Previous research has substantiated the “weathering hypothesis” first named in 1992, which says those with chronic exposure to stress and limited access to coping resources face early onset of chronic disease.

The current study, published in the Journal of Health and Social Behavior, suggests telomere length is a biological indicator of that accelerated aging process.

A growing body of research has focused on using telomere length as a measure of biological rather than chronological age. Telomeres shorten to the point where chromosomes become functionally impaired, threatening health through cellular aging. Telomeres have also been shown to be shortened by factors including smoking, stress, and obesity. These factors were controlled in the Detroit study.

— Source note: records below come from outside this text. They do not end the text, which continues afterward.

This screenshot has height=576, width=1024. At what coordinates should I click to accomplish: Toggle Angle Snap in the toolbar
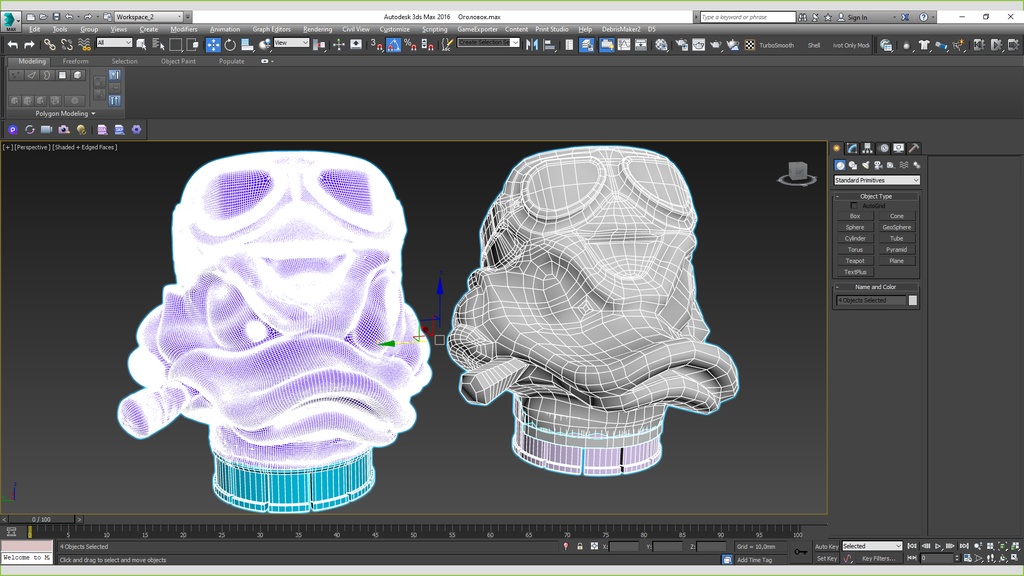(x=394, y=45)
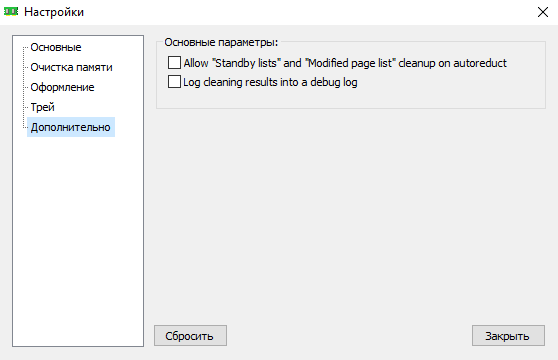Go to the Оформление settings page
The image size is (558, 360).
(62, 87)
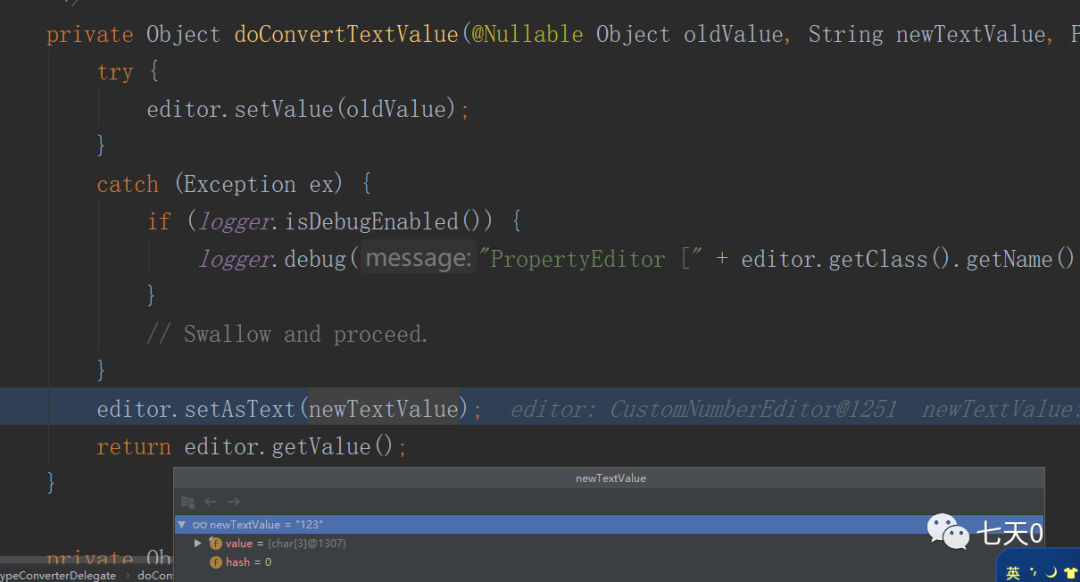Viewport: 1080px width, 582px height.
Task: Click the newTextValue popup title bar
Action: coord(609,478)
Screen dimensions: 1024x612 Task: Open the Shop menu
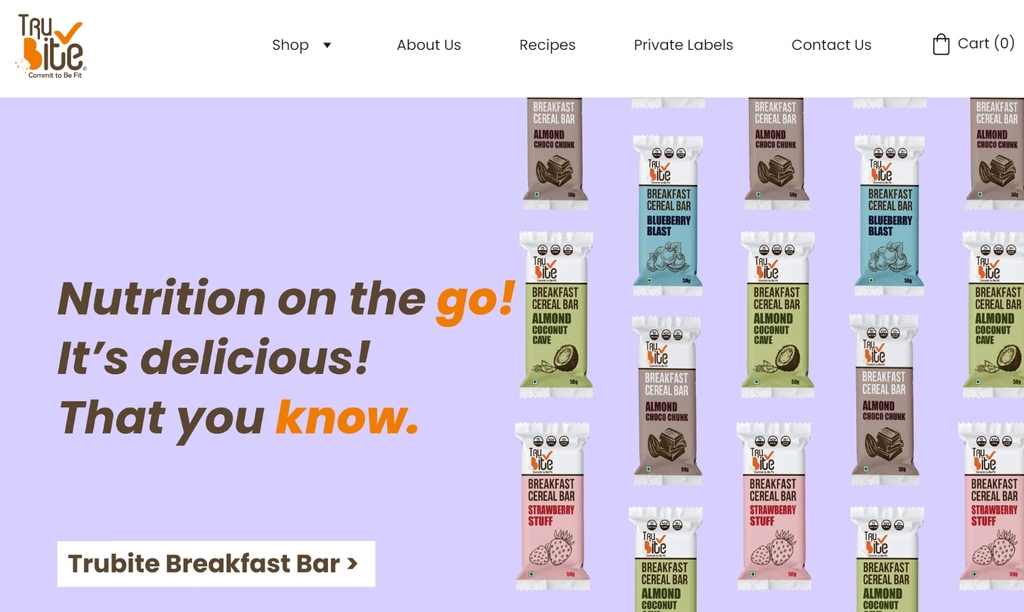pos(290,45)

Additional studies have concluded that some racial and ethnic groups have shorter or longer telomeres than others.

Poor and nonpoor

In the new study, telomere length comparisons between poor and nonpoor were inconsistent across groups, which the authors say is further evidence that differences between socioeconomic groups involve psychosocial stress and coping.

In particular, the difference between poor and nonpoor whites was dramatic, with the poor showing significantly shorter telomere length.

With African-Americans, the telomere length was not much different between the two groups. Among the Mexican population, the telomere actually was longer for the poor than for the nonpoor.

The detailed aspects of socioeconomic disadvantage controlled in the study explained much of the difference across groups.

Community Support

“The reasons some demographic groups have more health problems than others may stem from inequitable exposure to environmental challenges and difficult life conditions,” Geronimus says, noting, for example, that both groups of blacks have similar telomere length because often the poor and nonpoor live in close proximity and are exposed to similar stressors.

As for the Mexican poor having longer telomeres than the nonpoor, Geronimus notes that many of the poorest of this group are new to this country and live together in supportive enclaves. The nonpoor people of Mexican descent, however, often are those who were born in the United States, and may struggle with their stereotyped or stigmatized identity.

Collaboration with the Healthy Environments Partnership in Detroit, allowed researchers to focus on neighborhood-by-neighborhood experiences of 239 individuals and enabled them to study comparably poor whites, African-Americans, and Mexican people living in the same or proximate areas, subject to similar environmental, economic, and political disadvantages; to link health indicators from the blood samples to detailed HEP community survey responses from the same participants; and to wed state-of-the-art laboratory and social science with local insight.

Researchers from Duke University; the Detroit Hispanic Development Corp.; and University of California, San Francisco, collaborated on the study.